Ukrainian illustrator Anton Abo is one of those creative people who come straight from Eastern Europe and who possess the secret recipe for success. An illustrator, art director and co-founder of the Syndicate Clothing brand and Orka collective, Anton Abo is someone who is super active in illustration. His work is mastery and has a sense of composition that will certainly leave more than just one admirer. Often inspired by nature and life, he loves to use strong meaningful symbols within his creations.
Hi Anton, first of all, before knowing where we will end this interview, I’d like to know where you come from?
Hi, I was born in a small and beautiful town not far away from Kyiv, where I spent my childhood years, and later on I moved to Kyiv
There’s a question I’ve asked myself for the last few years….how is it that there are so many talented people in Eastern Europe in the illustration field?

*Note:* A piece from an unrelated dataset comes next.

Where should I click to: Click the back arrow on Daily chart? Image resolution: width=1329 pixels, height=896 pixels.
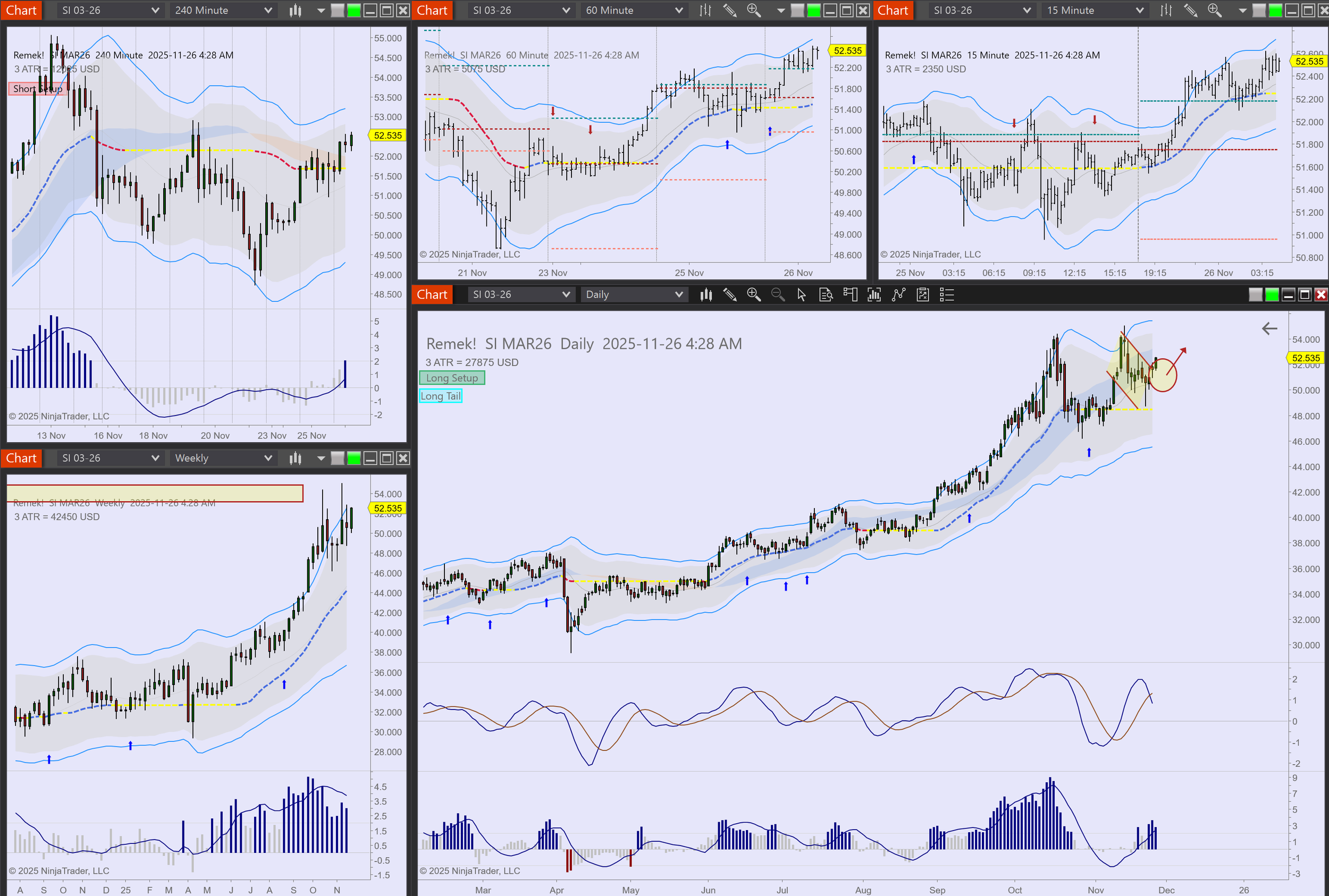coord(1269,328)
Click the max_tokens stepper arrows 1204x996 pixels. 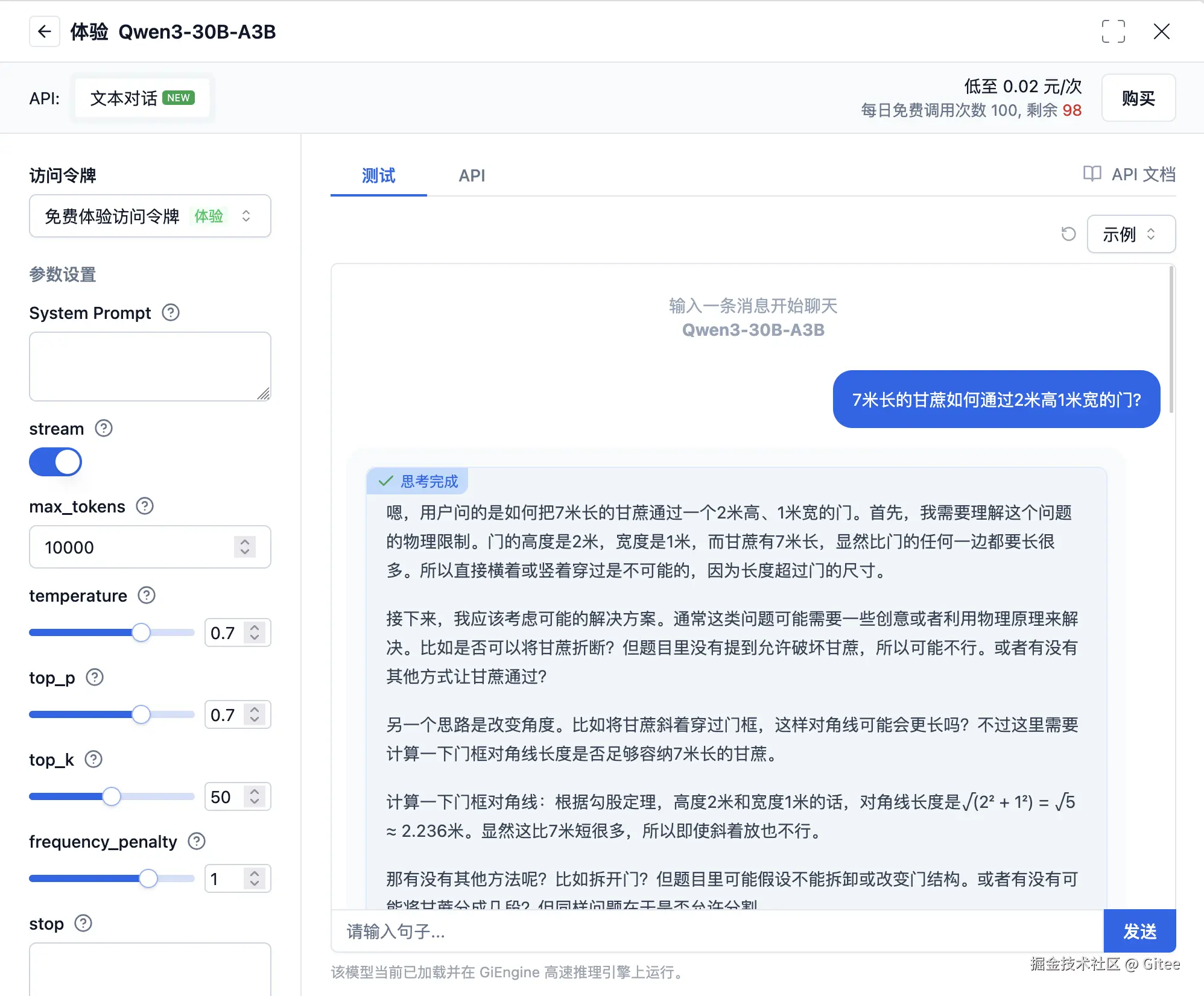[244, 547]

Seriously, what is your magic potion?
Hmm… I suppose, that the reason is that a lot of artists and illustrators got inspired by folk art, which used to be very much popular in Eastern Europe. However, currently, a lot of illustrators take inspiration from Western Europe and the USA.

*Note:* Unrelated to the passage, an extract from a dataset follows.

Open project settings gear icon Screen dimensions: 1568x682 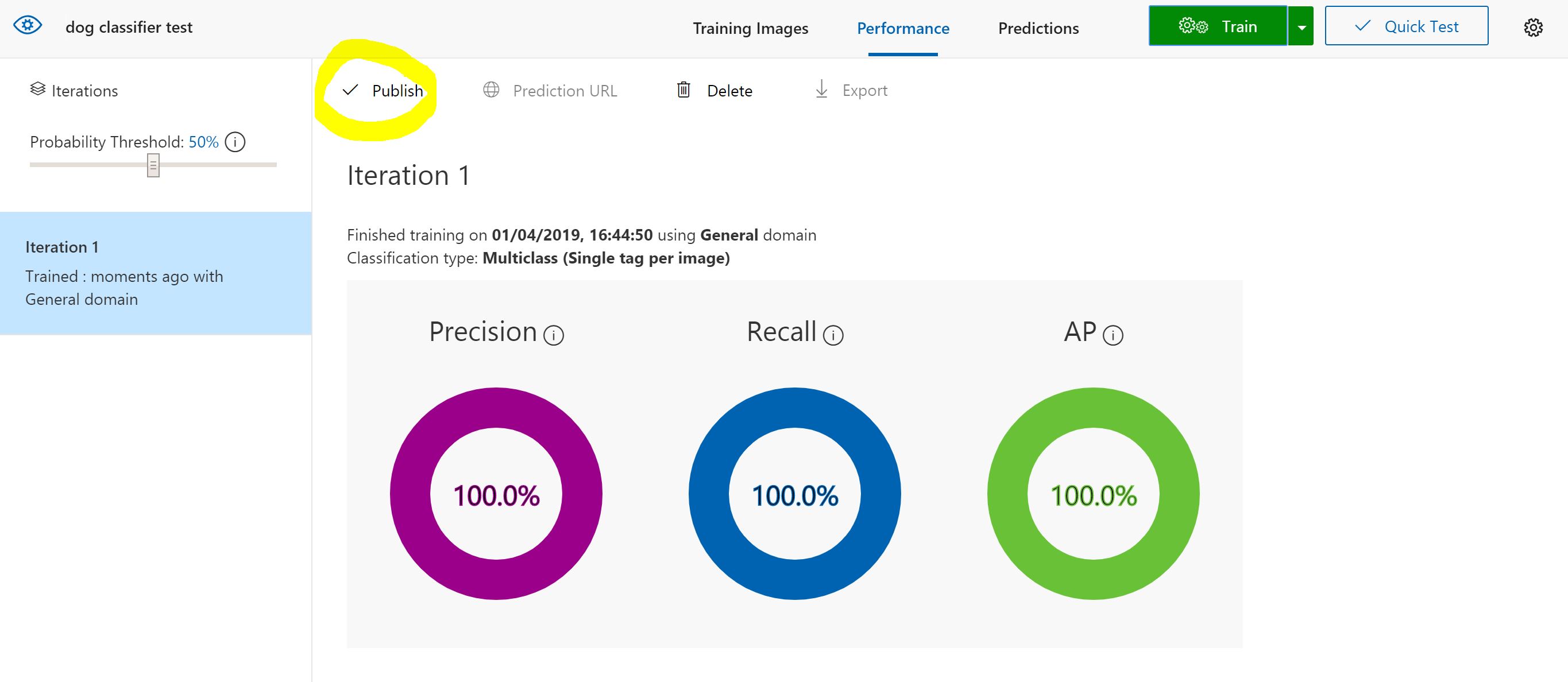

Speaking of Eastern country talents, do you have any nice names for us to check out?
I would like to mention the following names of my friends – Ooli Mos, Ripley, Tame 69, Grino, Baradon, Cowek, Mute, Dopludo, as well as Erko, Interesni Kazki and Kislow.
After some research I came across your Syndicate Clothing your clothing brand. Can you explain the concept of the brand a little more and the work around the organization of the new collections?
When we started our T-shirts project, we wanted to integrate the designers, illustrators and artists. It took only a while to extend our business from T-shits to clothing and at the same time we continued working together with illustrators and designers. We are inspired by American comfort and European style and at the same time we would like to use our native motives in our clothes. Currently, we are investigating American and European culture, trying different technologies and fabrics.
You created the collective group Orka with your sidekick Ooli Mos . Where did you get this idea from and above all why did you create it?
About five years ago, I came across Ooli illustrations (the artist from St. Peterburg) on the web, and was really impressed and inspired by what I saw. So, I proposed Ooli to create something together. As a result of our collaboration, we have created Inkink – a creative team that was working on non-commercial projects only. But in the meantime, the number of individual requests to create either logo or illustration significantly increased, so we decided to set up a commercial project – Orka Collective. Since then, we continue our collaboration between two artists and two countries – Russia and Ukraine.
I thought I noticed a certain fondness for symmetry and a special detail for space management in your work. Your compositions are often that of a large structure that sends the ball from one side or the other, all work is around this balance, is this something you force yourself to fit into your visuals or is it sometimes accidental?
Absolutely, symmetry is my problem. People say that dissymmetry is the real beauty, but I still continue starting my drawings from the centre and creating symmetric compositions. However, recently I am trying something new, in particular dissymmetry, and I like the results.
The sense that you convey in your creations really reminded me of the work that we think about in symbolism. Was this inspiration from the beginning or a happy coincidence?
Frankly speaking, I am fond of symbolism, mystery and mysteriousness. In my early works you can find puzzles and a lot of symbols. I’m very much inspired by Bosch and Pieter Brueghel and the way how they use symbols.
You collaborated in the “Planchettes” exhibition. Can you explain a little why you followed us in this project and how you dealt with using the wooden boards?
It was a very interesting project for me. I was thinking a lot about what to illustrate and decided to depict a Ukrainian kozak and you can see the respective symbols in the old school tattoo. That is quite recognizable character, which is associated with Ukraine and, by the way, Ukrainian kozaks used to serve for one of the French kings.
Is there any other important news in the coming weeks?
Just now, I am working hard on the Syndicate collection and at the same time trying to find a little bit of time for my creative projects.